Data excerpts
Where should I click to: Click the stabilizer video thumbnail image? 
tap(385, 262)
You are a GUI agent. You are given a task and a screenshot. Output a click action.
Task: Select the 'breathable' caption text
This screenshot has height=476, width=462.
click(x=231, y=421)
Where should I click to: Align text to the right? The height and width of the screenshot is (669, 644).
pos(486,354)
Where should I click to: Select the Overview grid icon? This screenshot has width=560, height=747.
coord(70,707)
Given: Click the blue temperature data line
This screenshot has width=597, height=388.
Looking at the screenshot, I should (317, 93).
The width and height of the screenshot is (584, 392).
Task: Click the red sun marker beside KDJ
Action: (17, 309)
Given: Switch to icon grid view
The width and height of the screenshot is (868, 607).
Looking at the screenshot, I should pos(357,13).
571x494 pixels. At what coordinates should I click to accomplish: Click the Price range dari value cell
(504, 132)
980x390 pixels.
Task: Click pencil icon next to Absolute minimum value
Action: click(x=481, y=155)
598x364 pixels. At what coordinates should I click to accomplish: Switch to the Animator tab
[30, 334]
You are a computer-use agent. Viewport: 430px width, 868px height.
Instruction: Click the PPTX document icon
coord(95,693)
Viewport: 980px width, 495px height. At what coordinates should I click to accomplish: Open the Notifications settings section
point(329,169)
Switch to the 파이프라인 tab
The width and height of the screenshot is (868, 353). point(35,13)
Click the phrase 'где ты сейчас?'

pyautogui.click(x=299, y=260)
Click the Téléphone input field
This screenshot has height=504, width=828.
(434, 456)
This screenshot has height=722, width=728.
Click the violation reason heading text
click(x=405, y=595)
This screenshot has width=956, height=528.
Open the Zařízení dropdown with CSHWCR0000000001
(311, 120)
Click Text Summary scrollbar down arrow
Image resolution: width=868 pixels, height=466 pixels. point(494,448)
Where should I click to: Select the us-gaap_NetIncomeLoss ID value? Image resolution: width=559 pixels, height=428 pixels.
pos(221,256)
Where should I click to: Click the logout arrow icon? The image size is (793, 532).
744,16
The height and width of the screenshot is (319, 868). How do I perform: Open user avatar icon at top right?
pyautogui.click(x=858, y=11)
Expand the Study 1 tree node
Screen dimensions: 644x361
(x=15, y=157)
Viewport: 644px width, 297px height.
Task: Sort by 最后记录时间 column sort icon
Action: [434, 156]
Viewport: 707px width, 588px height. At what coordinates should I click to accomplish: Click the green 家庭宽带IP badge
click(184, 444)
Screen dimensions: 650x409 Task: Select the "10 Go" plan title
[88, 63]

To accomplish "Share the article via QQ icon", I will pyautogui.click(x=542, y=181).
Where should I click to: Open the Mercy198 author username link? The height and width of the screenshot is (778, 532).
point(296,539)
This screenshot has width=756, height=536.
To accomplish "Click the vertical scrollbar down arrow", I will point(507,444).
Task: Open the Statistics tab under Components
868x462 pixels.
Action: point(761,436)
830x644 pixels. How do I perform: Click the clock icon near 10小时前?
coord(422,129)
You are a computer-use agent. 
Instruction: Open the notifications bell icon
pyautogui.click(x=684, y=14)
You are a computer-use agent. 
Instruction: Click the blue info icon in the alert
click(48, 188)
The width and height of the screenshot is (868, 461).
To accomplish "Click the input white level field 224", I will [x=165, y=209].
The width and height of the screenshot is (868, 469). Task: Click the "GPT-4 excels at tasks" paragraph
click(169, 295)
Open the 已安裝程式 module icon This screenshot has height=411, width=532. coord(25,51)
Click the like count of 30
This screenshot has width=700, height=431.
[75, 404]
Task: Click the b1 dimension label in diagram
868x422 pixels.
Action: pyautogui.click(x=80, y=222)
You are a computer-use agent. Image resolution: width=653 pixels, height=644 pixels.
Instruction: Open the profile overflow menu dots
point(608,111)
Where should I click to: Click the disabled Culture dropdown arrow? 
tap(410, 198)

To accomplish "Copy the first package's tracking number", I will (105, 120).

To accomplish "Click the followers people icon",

• What you need to do
Copy out every line of the data that includes "will".

• Solution
To accomplish "Share the article via QQ icon", I will pyautogui.click(x=542, y=181).
To accomplish "Click the vertical scrollbar down arrow", I will point(507,444).
To accomplish "Click the input white level field 224", I will [x=165, y=209].
To accomplish "Copy the first package's tracking number", I will (105, 120).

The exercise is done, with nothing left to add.